This all started from me wondering why the Royal Navy ships had a reputation for being short legged, if nothing else because many of them weren't. Ark Royal had the same cruising range as Yorktown for instance. The Illustrious-class and the KGVs however, very much were short legged. A large chunk is just not carrying much fuel, a KGV had maybe 60% of the fuel capacity of a North Carolina or South Dakota. Another large part was the gearing as per the pretty graph, the KGV data is indicatively about right and the 'Far East' battleship is actually from a North Carolina, but the principles holds if not the exact numbers. The Admiralty didn't see a role for high speed cruising but did want max endurance for full speed dashing around after raiders or racing in and out of enemy air cover/Straits of Messina/whatever.

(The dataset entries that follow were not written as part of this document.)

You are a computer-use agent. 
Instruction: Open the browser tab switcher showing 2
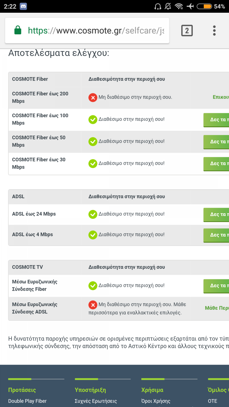pyautogui.click(x=187, y=31)
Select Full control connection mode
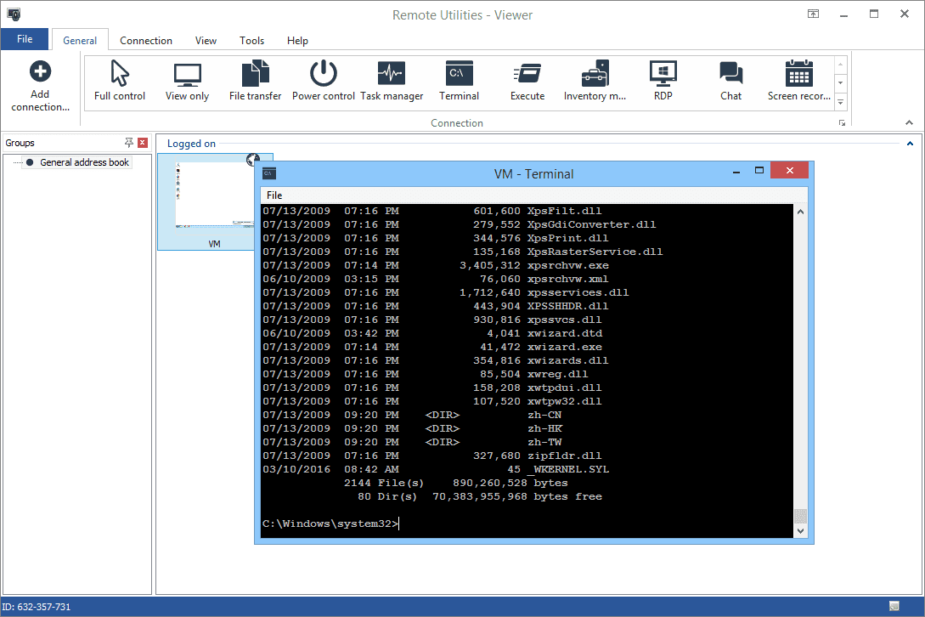This screenshot has height=617, width=925. (x=120, y=75)
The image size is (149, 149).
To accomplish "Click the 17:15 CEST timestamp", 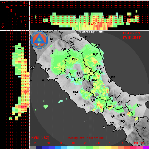I will (x=131, y=38).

That just left boiler efficiency and the words around that are indeed grossly simplified as I felt a long discourse on Carnot's theorem, the Second Law of Thermodynamics and the Ideal Gas Laws would be a bit of distraction as well as easily available on the internet if anyone truly cared. Royal Navy boiler technology inter-war is a funny one, the Acheron trial did kill off high pressure steam research but everything else carried on and so the Admiralty 3 Drum boiler was still a very good design and incredibly reliable. It also makes comparison very hard because you are never really comparing like for like. There were also very different decisions on priorities being made, the Germans went for crazy high pressure because for them fuel saving was absolutely vital, both due to lack of fuel and to give their ships the long range to get out into the Atlantic and stay there for extended periods. In contrast the British were still over-concerned about the treaties, for instance the lack of economisers on the Admiralty boiler (essentially you use the exhaust from the boiler to help heat up the incoming water) was because that wasn't very weight/space efficient, on a destroyer you would add say 100t of weight to your machinery to save 50t of fuel (assuming the same range). Under the Treaty system that was not a good trade and so the Royal Navy did not fit them, by the time even they had thrown off the treaties there was a mania for efficient mass production, so the design was frozen as it was thought that would help get machinery built faster. In Butterfly different pressures, different decisions.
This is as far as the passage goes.